**What the task asks:**
Print the lines below exactly, beginning with the one that contains "Task: Click the 全国教材建设奖 award badge" and stopping after the last line.

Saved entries
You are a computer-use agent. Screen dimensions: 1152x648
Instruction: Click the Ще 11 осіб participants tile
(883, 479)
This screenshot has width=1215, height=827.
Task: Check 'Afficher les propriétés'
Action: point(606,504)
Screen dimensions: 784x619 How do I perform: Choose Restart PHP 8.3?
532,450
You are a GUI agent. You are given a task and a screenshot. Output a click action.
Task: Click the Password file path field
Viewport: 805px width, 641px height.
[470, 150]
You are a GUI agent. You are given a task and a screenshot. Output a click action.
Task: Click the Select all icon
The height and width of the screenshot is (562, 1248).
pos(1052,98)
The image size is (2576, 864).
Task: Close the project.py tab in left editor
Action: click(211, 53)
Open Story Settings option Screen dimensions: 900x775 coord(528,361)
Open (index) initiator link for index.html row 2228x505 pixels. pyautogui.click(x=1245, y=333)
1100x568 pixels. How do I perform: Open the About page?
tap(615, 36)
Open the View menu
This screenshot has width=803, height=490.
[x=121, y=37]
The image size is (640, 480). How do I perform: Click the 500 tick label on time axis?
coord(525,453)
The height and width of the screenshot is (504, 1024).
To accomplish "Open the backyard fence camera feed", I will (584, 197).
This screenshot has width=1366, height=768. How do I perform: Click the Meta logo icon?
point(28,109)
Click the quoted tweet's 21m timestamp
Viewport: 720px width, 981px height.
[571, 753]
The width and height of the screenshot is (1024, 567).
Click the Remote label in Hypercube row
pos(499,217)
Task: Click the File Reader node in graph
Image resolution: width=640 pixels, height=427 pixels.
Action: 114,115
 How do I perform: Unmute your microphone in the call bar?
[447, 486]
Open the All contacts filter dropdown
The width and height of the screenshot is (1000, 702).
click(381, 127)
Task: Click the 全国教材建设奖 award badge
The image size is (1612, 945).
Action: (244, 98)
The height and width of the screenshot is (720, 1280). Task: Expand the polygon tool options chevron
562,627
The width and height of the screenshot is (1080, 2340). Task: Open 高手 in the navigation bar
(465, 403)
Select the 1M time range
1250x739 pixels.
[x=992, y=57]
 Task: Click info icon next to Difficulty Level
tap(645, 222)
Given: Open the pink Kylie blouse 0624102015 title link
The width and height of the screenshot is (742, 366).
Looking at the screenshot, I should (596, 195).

**Answer box:**
Task: Click the 全国教材建设奖 award badge
The image size is (1612, 945).
Action: (244, 98)
The height and width of the screenshot is (720, 1280). Task: Expand the polygon tool options chevron
562,627
The width and height of the screenshot is (1080, 2340). Task: Open 高手 in the navigation bar
(465, 403)
Select the 1M time range
1250x739 pixels.
[x=992, y=57]
 Task: Click info icon next to Difficulty Level
tap(645, 222)
Given: Open the pink Kylie blouse 0624102015 title link
The width and height of the screenshot is (742, 366).
Looking at the screenshot, I should (596, 195).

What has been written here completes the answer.